Secondo questi ricercatori, gli LLM vanno paragonati a innovazioni come la scrittura, la stampa, i mercati, le burocrazie o le democrazie rappresentative, tutte invenzioni che hanno modificato radicalmente il modo di gestire le informazioni e facilitare la cooperazione sociale.
L’efficienza dei governi e le reali capacità dell’intelligenza artificiale
Nel contesto governativo, l’adozione di LLM potrebbe effettivamente aumentare l’efficienza amministrativa, ma solo se chi li utilizza è pienamente consapevole dei loro limiti e dei rischi connessi. La possibilità che le interazioni con i chatbot siano soggette a controlli pubblici resta un tema aperto, anche se le esistenti eccezioni alle norme sulla trasparenza dovrebbero garantire ai ministri uno spazio di riservatezza per le discussioni più delicate.

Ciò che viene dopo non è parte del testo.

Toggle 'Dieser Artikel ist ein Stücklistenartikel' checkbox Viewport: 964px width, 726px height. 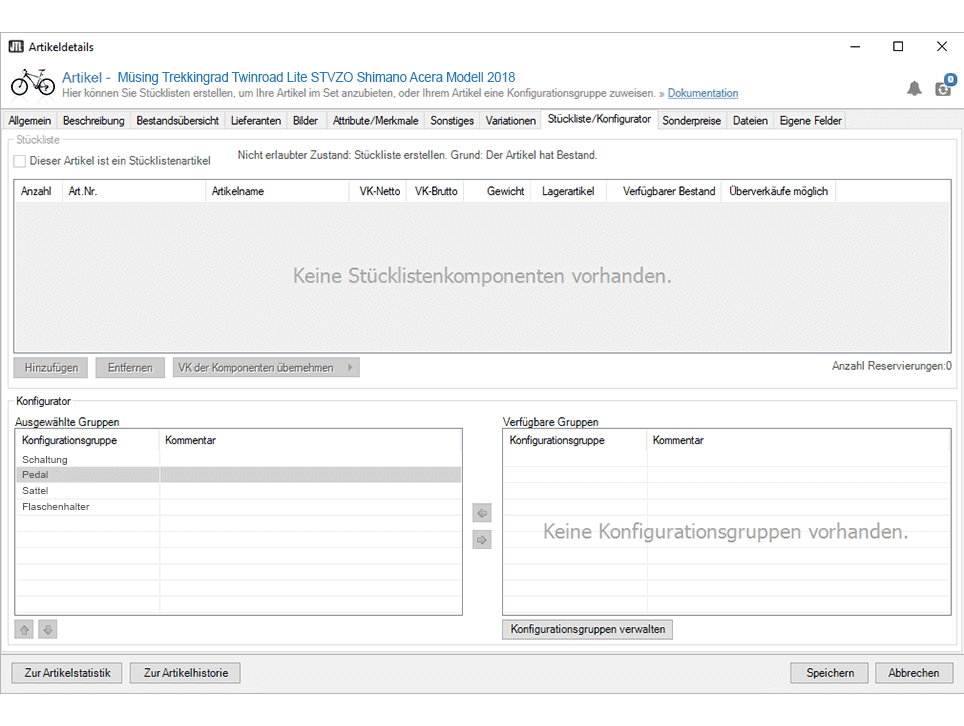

Per quanto riguarda l’ipotesi che le macchine possano pensare, l’opinione prevalente tra gli esperti è negativa. Un sondaggio recente ha mostrato che circa il 76% dei ricercatori di intelligenza artificiale considera improbabile o molto improbabile che i modelli attuali raggiungano l’intelligenza artificiale generale (AGI), ovvero quella capacità di eguagliare o superare le facoltà cognitive degli esseri umani.
Oggi, quindi, nonostante gli enormi progressi, il sogno di una macchina pensante resta confinato nel futuro ipotetico che Alan Turing si era limitato a immaginare.